One of the significant macroeconomic issues currently dominating western markets looks as if it’s finally heading for a resolution while another appears set for a further extension.
Pandemic Relief Bill will get agreed according to Democrats
News emanating from USA news wires over the weekend suggested the Pandemic Relief Bill will be agreed in full by the USA Senate on Monday afternoon during the New York trading session. The total amount of The Bill is $908b, and in its entirety, the stimulus should assist the full spectrum of the USA economy; from individuals to quoted firms.
Should the rumours materialise into a deal between Senators, then US equity markets will probably rally during the New York session, a momentum that could continue until the end of the year.
The equity markets gain will probably result in USD losses; stimulus = more US dollars in circulation. This repeated pattern of USD falls occurred after the various stimulus packages both the Fed and US government have put in place since the pandemic hit the domestic economy and financial markets.
USD has come under intense scrutiny over recent weeks, USD/CHF has slumped to 0.889, a low not previously seen since January 2015. The currency pair is down -8.40% year-to-date. The dollar’s dive during 2020 is also illustrated by EUR/USD, up 8.42% year-to-date and trading at highs last seen in May 2018.
The overarching benefit of a plunging dollar has been a more competitive manufacturing sector. However, imports have risen in value, particularly from China. The manufacturing renaissance can’t last because of substances required to manufacture, such as steel, rocket in price when they get imported.
UK and EU engage in a game of chicken as Brexit day approaches
Despite the tub-thumping rhetoric coming from the UK government, including threats to launch gunboats in UK waters to attack French trawlers, the UK government knows it’s the junior partner and will be the ultimate loser when free-trade and free-movement ends.
The UK government keeps missing its self-imposed deadlines, but as it does there’s a date which it can’t avoid without creating havoc in the English nationalist part of the Tory government. January 1 is the date the UK is supposed to divorce itself from the EU. However, that date will most likely get avoided. At the same time, the UK powers devise another face-saving, victim narrative to sell to an unsuspecting public through the medium of their low-brow newspaper publications.
Sterling rallies as markets open Sunday evening
GBP rose sharply on Sunday evening during the Asian session as FX market traders evaluated the decision of the EU and UK to extend talks.
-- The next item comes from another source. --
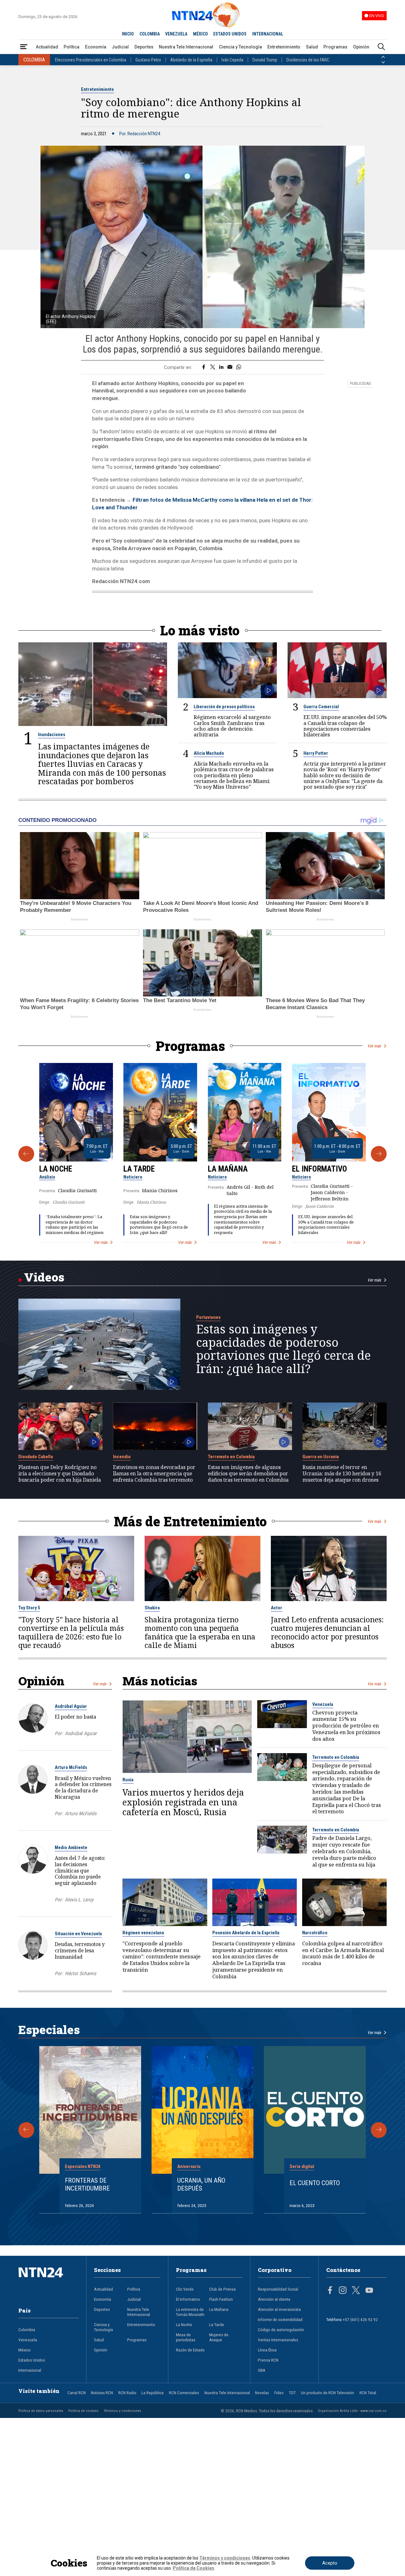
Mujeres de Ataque (218, 2337)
GBP/USD rose by over 1%. The velocity of the momentum move in GBP may come under scrutiny when the London session begins at 8 am UK time.
Once analysts and traders have time overnight to fully evaluate the difference an extension makes since the UK is two weeks away from its divorce, the move in sterling versus its main peers might fade.
The UK pound has endured a significant sell-off versus many of its peers during 2020. Mainstream media commentators have been quoting the value of GBP/USD in a lame attempt to suggest that the pound is holding up well during the recent turmoil. But the real comparison as to where the UK pound and economy has gravitated is versus the euro. As of Friday December 11, EUR/GBP is trading up 7.77% in 2020 and close to highs last seen in August 2017. The UK pound has crashed versus AUD, NZD and CHF during 2020 despite all central banks running close on zero interest rate policies.
Many analysts still predict EUR/GBP parity at 100 once the UK finally decouples from the EU. The effect this exchange rate would have on UK commerce is enormous.
Irrespective of tariffs such an exchange rate would make goods imported close on 10% more expensive than current prices. The UK imports 51% of its goods from the EU; therefore, no amount of chest-beating can alter the fact that it’s always been the subservient partner and will suffer most. There is a noticeable lack of medium to high impact calendar events on the economic calendar on Monday, December 13, which allows traders to concentrate on the ongoing Senate vote and Brexit developments exclusively.